Evan lo miraba con perplejidad.
– ¿Se acuerda?
– No… Oh, en realidad recuerdo más que antes; fragmentos que van y vienen. Sin embargo recuerdo a una mujer acusada de asesinar a su esposo; yo trataba de resolver el caso o, para ser más exactos, trataba de conseguir su absolución.
Se encaminaron hacia Goodge Street y, al poco, llegaron al restaurante, que estaba abarrotado de oficinistas, comerciantes y hombres que se dedicaban a profesiones de escasa categoría. Hablaban y comían a la vez, provocando un gran ruido con los cuchillos, los tenedores y los platos. En el establecimiento flotaba el agradable vapor de la comida caliente.
Monk y Evan se sentaron y pidieron platos que no figuraban en el menú. Por unos instantes Monk experimentó una sensación de bienestar. Era como revivir lo mejor del pasado, y comprendió que, aunque librarse de Runcorn le había producido una enorme satisfacción, se sentía muy solo sin la compañía de Evan. Asimismo pensó que pasar de un caso a otro con tanta rapidez le provocaba una gran inquietud; además, dentro de un par de semanas acabaría el trabajo que llevaba entre manos.
– ¿De qué se trata? -preguntó Evan con interés-. ¿Necesita encontrar el caso para ayudar a la señora Carlyon?
– No. -Monk no quería mentir, pero le avergonzaba tener que expresar sus sentimientos-. Recuerdo algunas cosas con tanta intensidad que sé que me obsesionaban. Lo hago por mí; necesito saber quién era ella y qué le ocurrió.
Monk observó a Evan esperando ver una expresión de pena.
– ¿Ella? -inquirió Evan.
– La mujer. -Monk clavó la mirada en el mantel blanco-. Su recuerdo me asalta con frecuencia, pero no logro saber qué ocurrió. Sólo quiero recuperar mi pasado, parte de mi vida. Tengo que encontrar el caso.
– Naturalmente. -Si Evan había sentido compasión, la había ocultado, lo que Monk le agradecía.
Les sirvieron y comenzaron a comer, Monk con indiferencia, Evan con evidente apetito.
– De acuerdo -dijo Evan una vez que hubo saciado su hambre-. ¿Qué desea que haga?
Monk ya había reflexionado al respecto. No quería pedirle demasiado ni crearle problemas.

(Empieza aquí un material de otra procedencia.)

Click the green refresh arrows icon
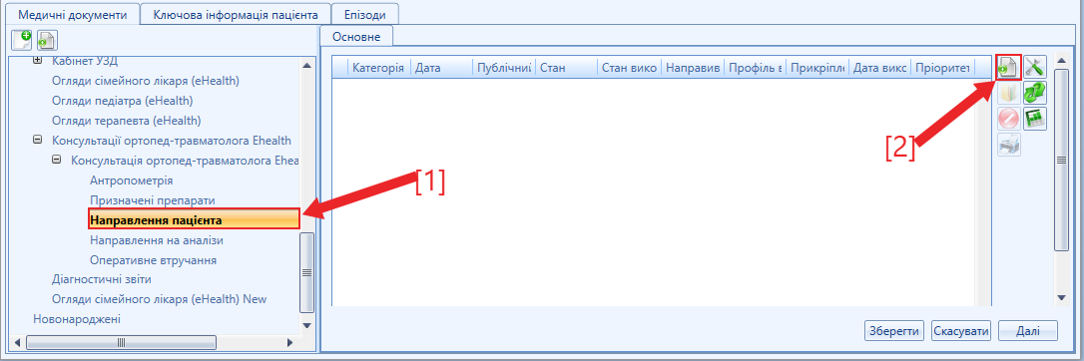This screenshot has height=361, width=1084. point(1035,93)
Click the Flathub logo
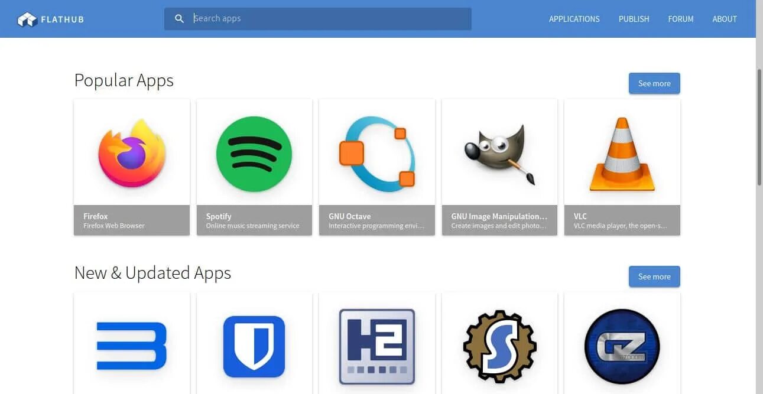The image size is (763, 394). tap(50, 19)
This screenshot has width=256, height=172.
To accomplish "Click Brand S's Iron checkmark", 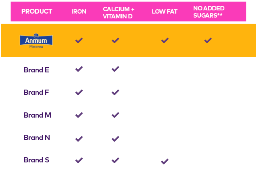I will (79, 160).
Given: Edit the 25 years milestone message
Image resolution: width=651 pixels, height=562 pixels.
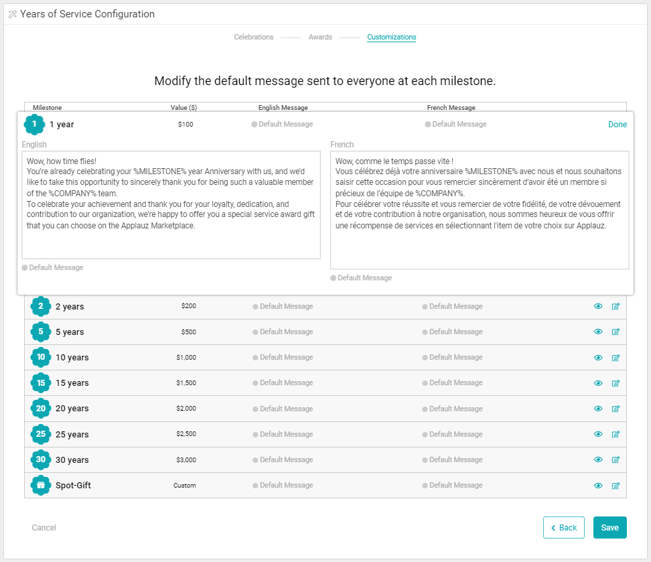Looking at the screenshot, I should coord(616,435).
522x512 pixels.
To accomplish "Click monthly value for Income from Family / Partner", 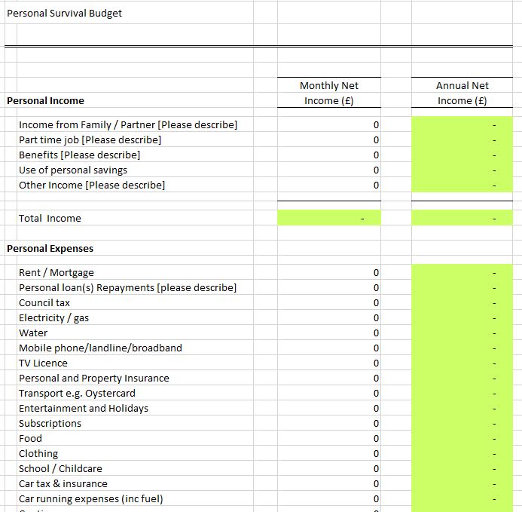I will pos(329,124).
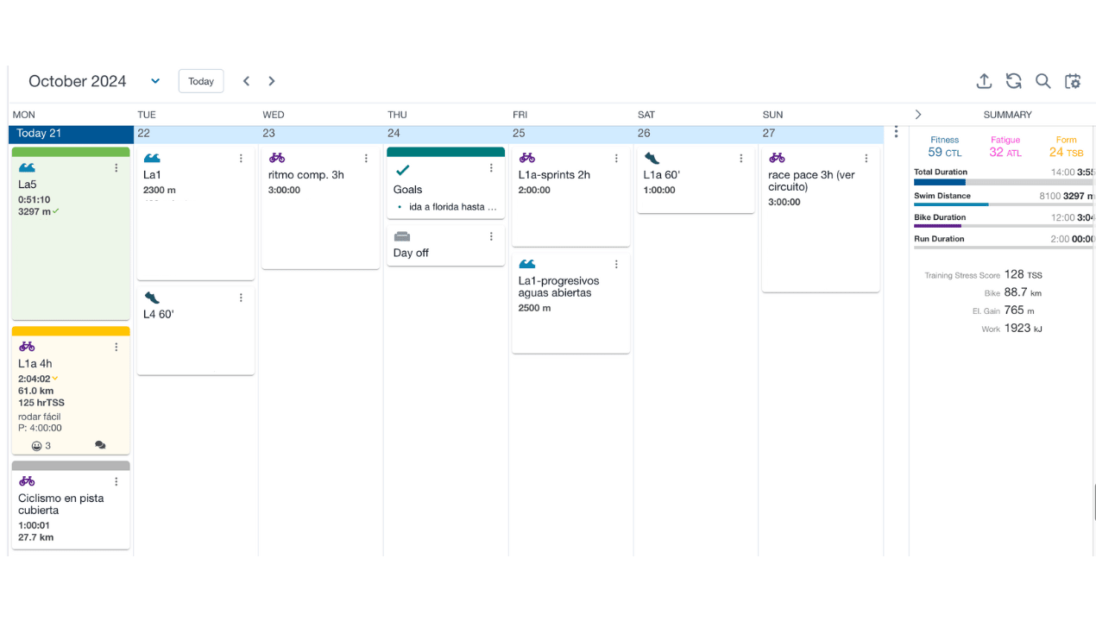Go to the previous week arrow
This screenshot has height=621, width=1096.
pyautogui.click(x=246, y=81)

– Lea los archivos de mis casos en busca de los que más se ajusten a lo que le he contado. Luego tendría que proporcionarme la información que haya obtenido. Encuentre todas las pruebas que estén disponibles y averiguaré quién es esa mujer.
Evan masticaba con expresión meditabunda. Se abstuvo de mencionar que lo que le pedía no estaba permitido, qué diría Runcorn si lo descubría, y que tendría que engañar a más de un compañero para acceder a esos archivos. Ambos lo sabían. Monk le pedía un favor muy importante. Hubiera sido una señal de poca educación expresar sus pensamientos y, aunque Evan era un hombre muy cortés, no pudo evitar esbozar una sonrisa. Monk la vio y comprendió.